Please, starting at the line that contains "Click the left", reproduce every line exactly until the records run out, skipping all pictures.

__Given records__.
· · · · ·

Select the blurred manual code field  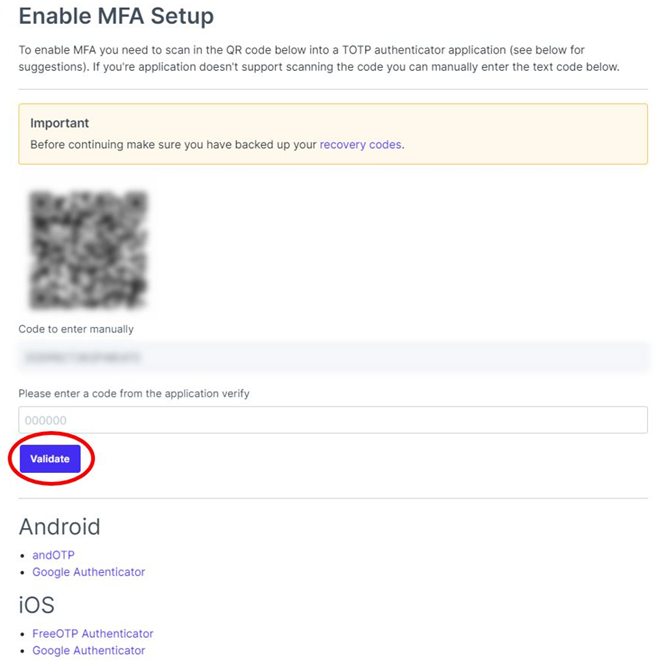pos(333,356)
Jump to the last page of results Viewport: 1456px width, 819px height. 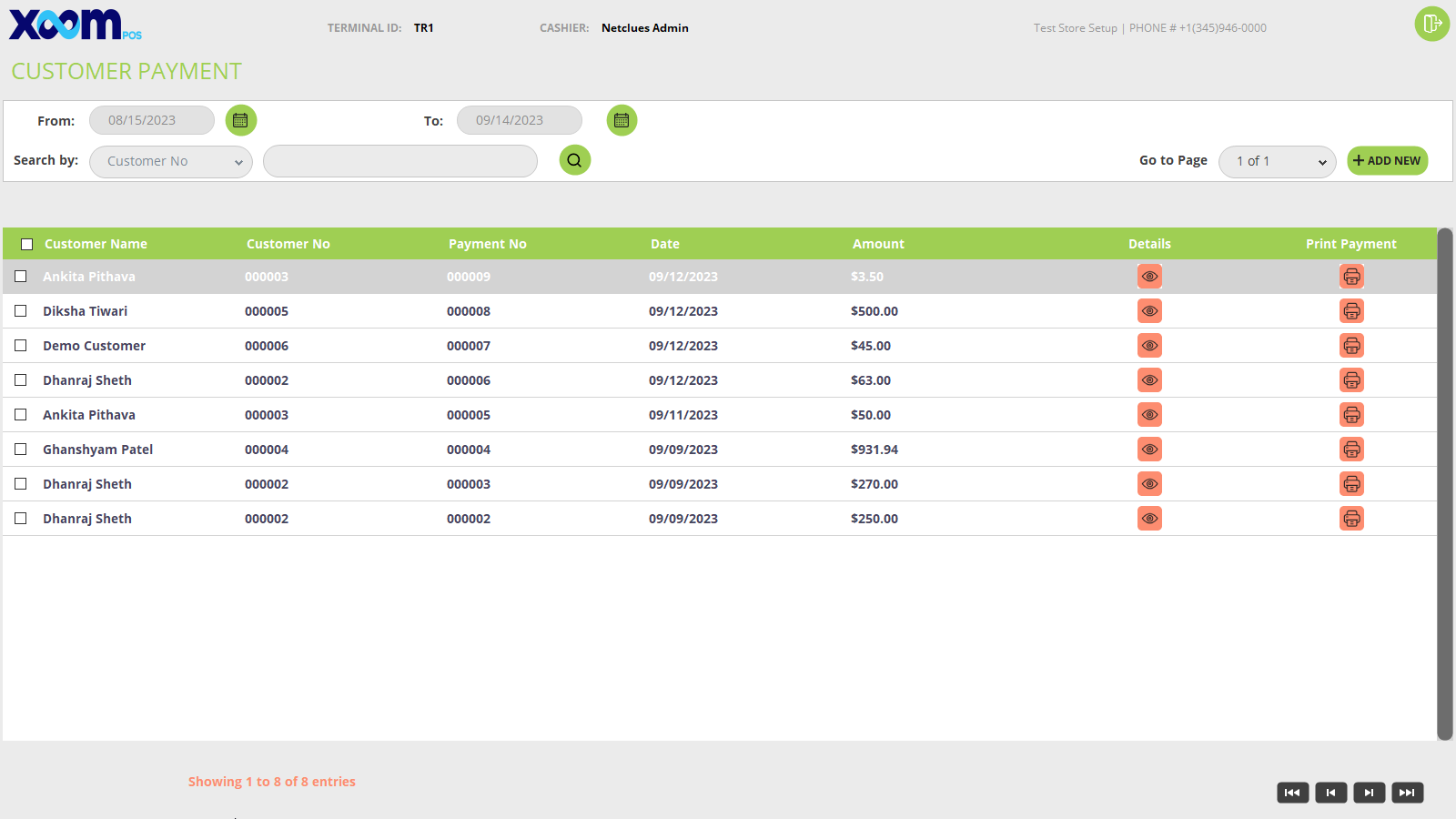click(x=1407, y=793)
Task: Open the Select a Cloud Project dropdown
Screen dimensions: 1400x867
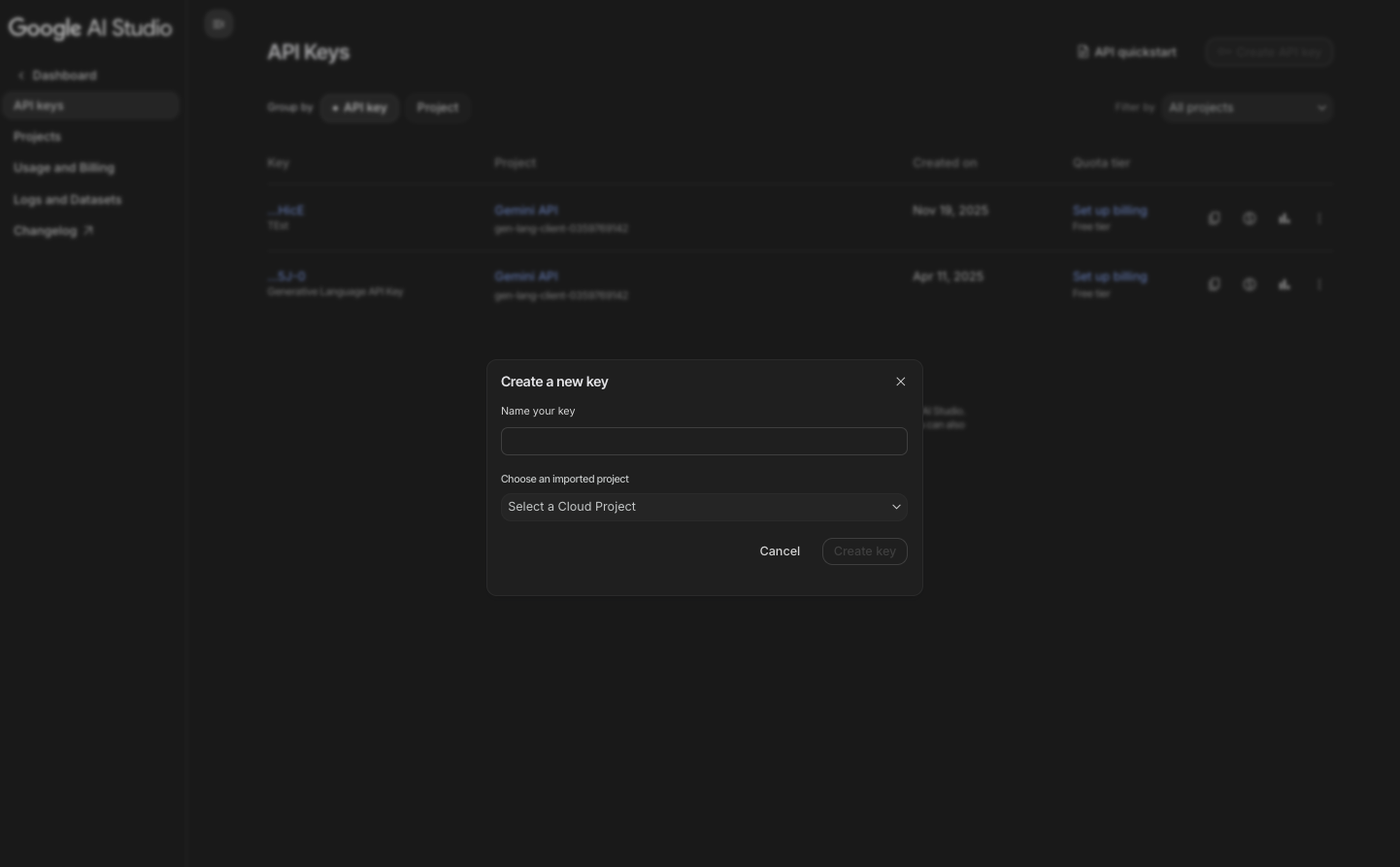Action: [704, 507]
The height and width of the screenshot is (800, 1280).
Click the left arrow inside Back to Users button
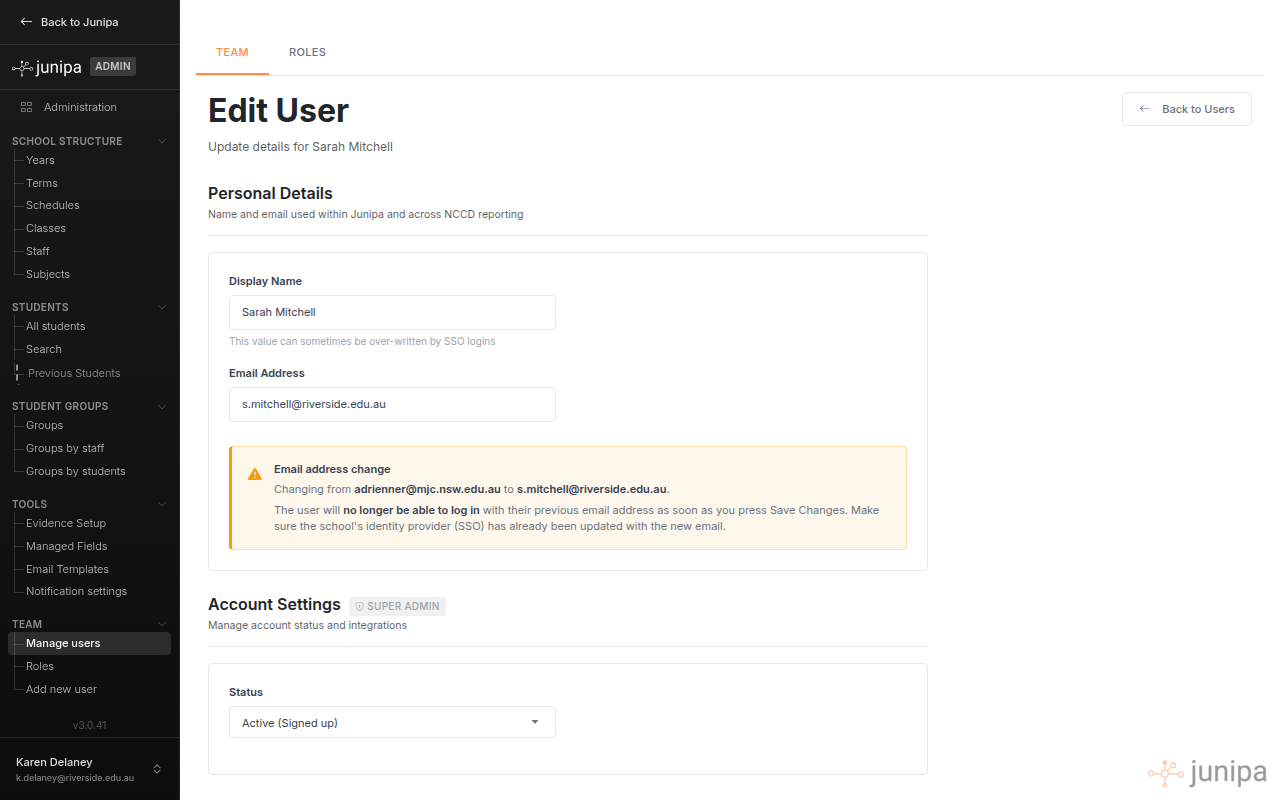pyautogui.click(x=1144, y=108)
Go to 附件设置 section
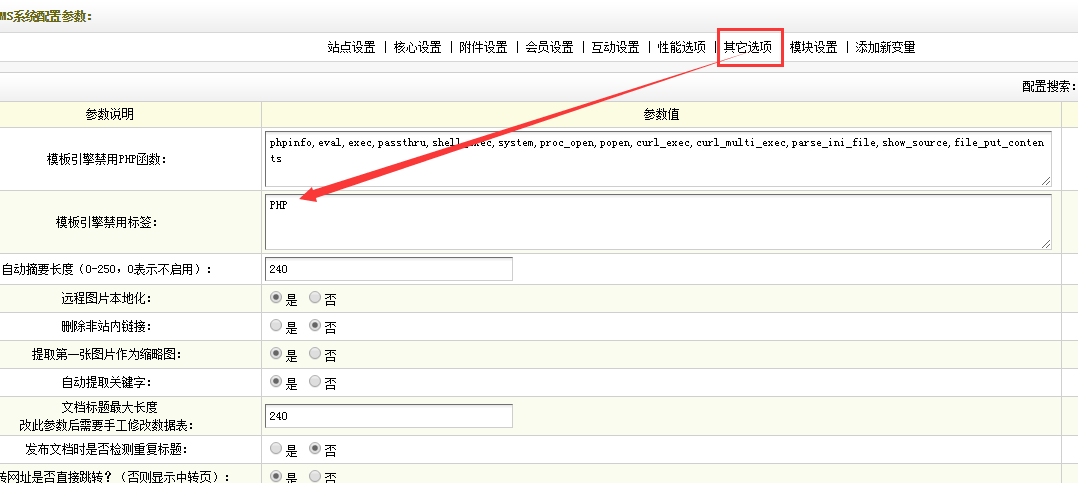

· · · · ·

__Solution__.
Click the left arrow inside Back to Users button
pyautogui.click(x=1144, y=108)
Go to 附件设置 section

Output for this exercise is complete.